Nadinspektor Paweł Dobrodziej poczuł się gorzej w piątek. Po wystąpieniu objawów wykonano test na koronawirusa, który dał wynik pozytywny. W sobotę komendant stołeczny policji został zabrany do szpitala - podają tvn24.pl i RMF FM.
Rzecznik komendanta nadkom. Sylwester Marczak poinformował, że Dobrodziej ma "dobre samopoczucie", ale jego stan zdrowia wymaga hospitalizacji. Stwierdzono u niego zapalenie płuc. Marczak sam jest na kwarantannie po kontakcie z dowódcą policji w Warszawie.
COVID-19 ma także jeden z zastępców komendanta, Włodzimierz Pietroń. Odpowiada on za logistykę stołecznego garnizonu policji.
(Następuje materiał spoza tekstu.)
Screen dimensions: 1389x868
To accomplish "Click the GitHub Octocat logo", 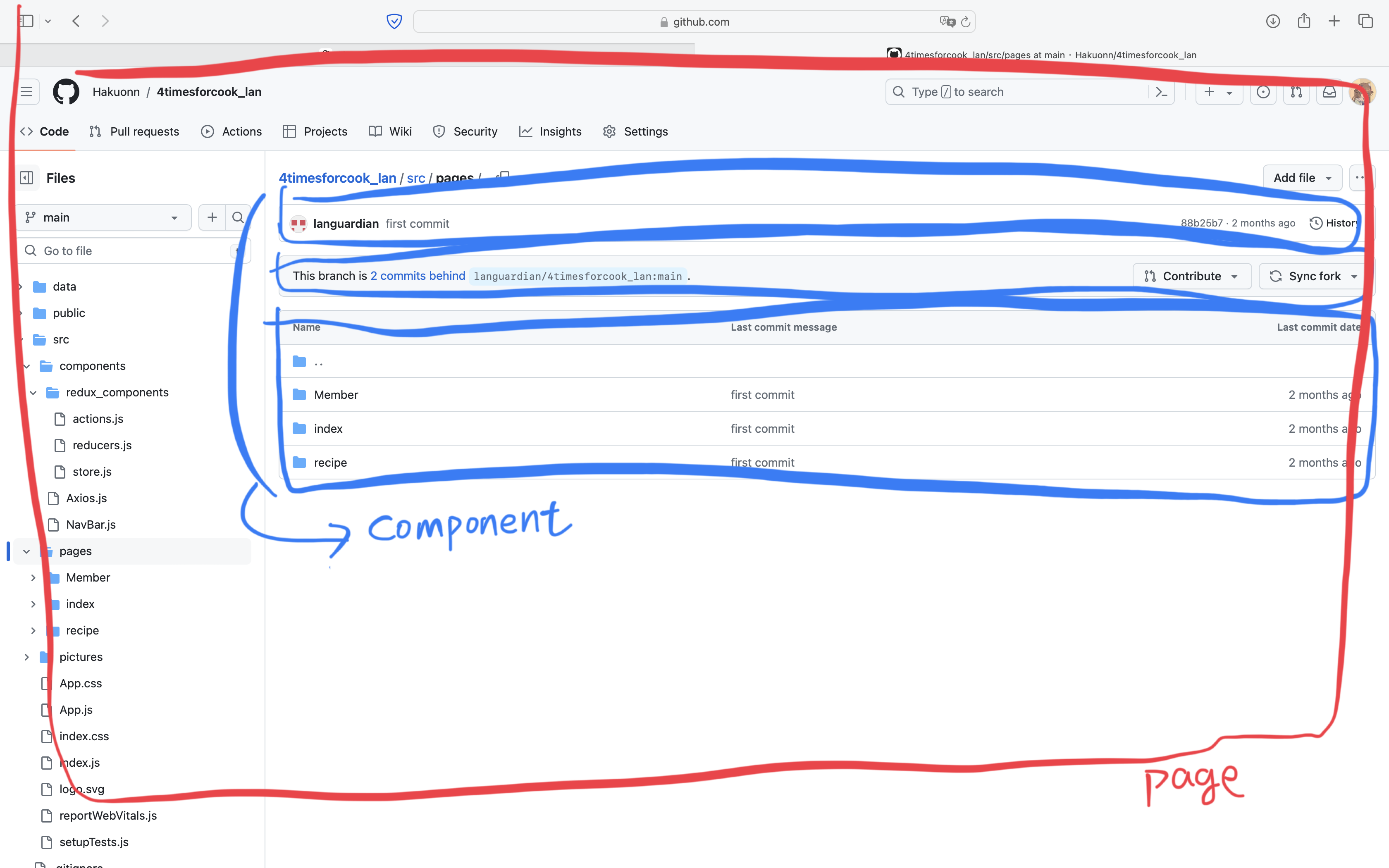I will pos(66,92).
Rzecznik zwrócił uwagę, że zakazili się niezależnie od siebie. Od wiosny w stołecznej policji obowiązuje zasada niekontaktowania się osobiście kierownictwa komendy.
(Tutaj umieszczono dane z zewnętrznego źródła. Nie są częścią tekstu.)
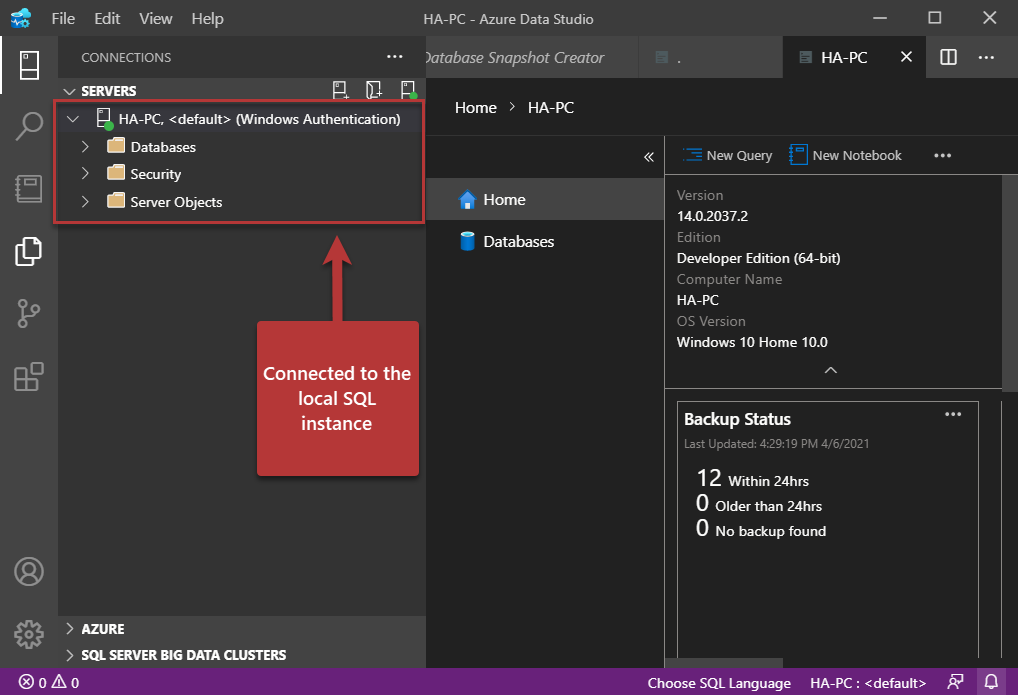Collapse the server properties panel
The height and width of the screenshot is (695, 1018).
tap(830, 370)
tvn24.pl zwraca uwagę, że epidemia coraz silniej uderza w policję i tylko ostatniej doby kolejnych 120 policjantów trafiło na kwarantannę. W sumie jest ich ponad dwa tysiące, a u ponad tysiąca potwierdzono zakażenie. Jest też kilka tysięcy wakatów, ponieważ z powodu epidemii przerwano wiosną nabór do policji. Jednocześnie pojawiły się nowe obowiązki - m.in. kontroli osób będących na kwarantannie. Według ostatnich danych to już ponad 300 tys. osób.